SAN FRANCISCO — A "recidivist spammer and abuser of Facebook" orchestrated an elaborate scheme to nab traffic and sell volumes of it by using a bogus Justin Bieber-Selena Gomez sex tape in its ploy, according to a suit filed by Facebook on Friday.
Facebook says that Christopher Peter Tarquini for the past three years used custom software scripts to post deceptive messages, images and links on Facebook users' pages.
The links — including a doctored image of what appeared as a Bieber-Gomez sex tape — directed users to non-Facebook sites that earned Tarquini and his affiliates commission payments, Facebook claims in the lawsuit.
"Tarquini orchestrated and participated in an elaborate scheme that inundated Facebook users with messages purporting to link to pornographic images of celebrities," said the suit, filed Friday at U.S. District Court in Los Angeles. "The messages were deceptive."
Users were asked to copy and paste a verification code directly into their web browser, the suit said. This verification code initiated the hijacking of Facebook accounts.

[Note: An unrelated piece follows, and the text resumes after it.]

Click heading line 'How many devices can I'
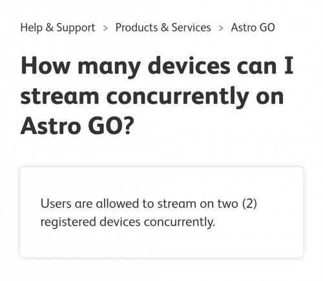 157,66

"When Facebook users clicked on the messages, the messages (and suggestive images associates with those messages) were automatically shared with the users' Facebook friends, and the browsers of the users who clicked on the messages were redirected to marketing websites that paid Tarquini and his associates a commission for the referral traffic."
Facebook claimed it spent significant resources to stop the abuse, and that Tarquini continued to get access to Facebook after his account was terminated.
"Even after Facebook notified Tarquini that his conduct violated Facebook's rights, and even after Facebook terminated Tarquini's Facebook account and informed Tarquini that he was no longer authorized to access Facebook's website and services, Tarquini continued to access Facebook," Facebook said.
Facebook wants Tarquini restrained from access to Facebook, plus disgorgement and punitive damages for breach of contract, computer fraud and abuse, and violation of state and federal computer data access and fraud statutes.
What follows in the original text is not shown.